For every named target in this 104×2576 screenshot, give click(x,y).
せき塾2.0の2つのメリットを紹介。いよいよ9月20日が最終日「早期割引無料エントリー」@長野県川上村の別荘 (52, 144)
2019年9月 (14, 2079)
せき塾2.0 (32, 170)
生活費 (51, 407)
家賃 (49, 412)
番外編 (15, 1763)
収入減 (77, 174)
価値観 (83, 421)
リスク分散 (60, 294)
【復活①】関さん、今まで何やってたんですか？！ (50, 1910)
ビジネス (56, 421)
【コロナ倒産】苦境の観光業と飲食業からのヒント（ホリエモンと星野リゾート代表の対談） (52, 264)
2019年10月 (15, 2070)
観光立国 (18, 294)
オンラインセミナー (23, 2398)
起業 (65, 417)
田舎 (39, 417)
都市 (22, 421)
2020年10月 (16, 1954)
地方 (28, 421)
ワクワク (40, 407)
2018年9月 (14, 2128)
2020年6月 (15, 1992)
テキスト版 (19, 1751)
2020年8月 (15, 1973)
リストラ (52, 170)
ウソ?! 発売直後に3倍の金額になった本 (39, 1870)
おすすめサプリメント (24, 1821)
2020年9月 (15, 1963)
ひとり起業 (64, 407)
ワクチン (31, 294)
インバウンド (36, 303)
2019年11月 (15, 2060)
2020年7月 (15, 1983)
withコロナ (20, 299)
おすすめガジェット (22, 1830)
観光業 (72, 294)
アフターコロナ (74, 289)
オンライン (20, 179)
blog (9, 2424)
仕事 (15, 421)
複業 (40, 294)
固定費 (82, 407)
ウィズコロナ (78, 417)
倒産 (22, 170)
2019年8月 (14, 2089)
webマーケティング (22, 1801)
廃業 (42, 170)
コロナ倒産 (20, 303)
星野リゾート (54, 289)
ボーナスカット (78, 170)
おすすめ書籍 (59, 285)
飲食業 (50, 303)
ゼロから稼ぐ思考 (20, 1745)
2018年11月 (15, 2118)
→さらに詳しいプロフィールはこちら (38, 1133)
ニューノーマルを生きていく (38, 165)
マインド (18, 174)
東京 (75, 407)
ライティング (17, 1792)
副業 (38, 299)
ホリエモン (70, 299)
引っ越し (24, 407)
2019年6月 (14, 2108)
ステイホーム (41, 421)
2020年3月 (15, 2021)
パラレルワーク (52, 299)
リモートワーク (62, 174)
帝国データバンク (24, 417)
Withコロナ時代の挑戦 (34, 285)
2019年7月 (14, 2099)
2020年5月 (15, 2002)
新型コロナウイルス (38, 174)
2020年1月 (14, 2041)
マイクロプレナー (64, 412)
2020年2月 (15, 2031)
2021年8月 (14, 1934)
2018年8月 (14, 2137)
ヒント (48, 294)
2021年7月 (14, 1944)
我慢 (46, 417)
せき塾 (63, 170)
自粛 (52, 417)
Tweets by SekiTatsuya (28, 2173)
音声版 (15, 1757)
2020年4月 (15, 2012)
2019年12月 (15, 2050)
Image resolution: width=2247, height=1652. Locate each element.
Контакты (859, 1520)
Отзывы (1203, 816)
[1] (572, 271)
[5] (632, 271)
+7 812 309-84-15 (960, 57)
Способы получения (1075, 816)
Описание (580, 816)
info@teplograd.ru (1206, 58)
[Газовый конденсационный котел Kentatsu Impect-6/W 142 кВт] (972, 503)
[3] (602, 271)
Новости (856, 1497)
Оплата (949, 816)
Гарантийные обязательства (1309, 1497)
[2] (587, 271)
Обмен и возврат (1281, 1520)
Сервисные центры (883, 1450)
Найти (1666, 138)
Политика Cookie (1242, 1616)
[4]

● YOUR GOAL
Copy exactly the stretch of data above from the line with "生活費 (51, 407)" through the line with "引っ越し (24, 407)", and omit all other lines.

● WRITTEN SOLUTION
生活費 (51, 407)
家賃 (49, 412)
番外編 (15, 1763)
収入減 (77, 174)
価値観 (83, 421)
リスク分散 (60, 294)
【復活①】関さん、今まで何やってたんですか？！ (50, 1910)
ビジネス (56, 421)
【コロナ倒産】苦境の観光業と飲食業からのヒント（ホリエモンと星野リゾート代表の対談） (52, 264)
2019年10月 (15, 2070)
観光立国 (18, 294)
オンラインセミナー (23, 2398)
起業 (65, 417)
田舎 (39, 417)
都市 (22, 421)
2020年10月 (16, 1954)
地方 (28, 421)
ワクワク (40, 407)
2018年9月 (14, 2128)
2020年6月 (15, 1992)
テキスト版 (19, 1751)
2020年8月 (15, 1973)
リストラ (52, 170)
ウソ?! 発売直後に3倍の金額になった本 (39, 1870)
おすすめサプリメント (24, 1821)
2020年9月 (15, 1963)
ひとり起業 (64, 407)
ワクチン (31, 294)
インバウンド (36, 303)
2019年11月 (15, 2060)
2020年7月 (15, 1983)
withコロナ (20, 299)
おすすめガジェット (22, 1830)
観光業 (72, 294)
アフターコロナ (74, 289)
オンライン (20, 179)
blog (9, 2424)
仕事 (15, 421)
複業 (40, 294)
固定費 (82, 407)
ウィズコロナ (78, 417)
倒産 (22, 170)
2019年8月 (14, 2089)
webマーケティング (22, 1801)
廃業 (42, 170)
コロナ倒産 (20, 303)
星野リゾート (54, 289)
ボーナスカット (78, 170)
おすすめ書籍 (59, 285)
飲食業 (50, 303)
ゼロから稼ぐ思考 (20, 1745)
2018年11月 (15, 2118)
→さらに詳しいプロフィールはこちら (38, 1133)
ニューノーマルを生きていく (38, 165)
マインド (18, 174)
東京 (75, 407)
ライティング (17, 1792)
副業 (38, 299)
ホリエモン (70, 299)
引っ越し (24, 407)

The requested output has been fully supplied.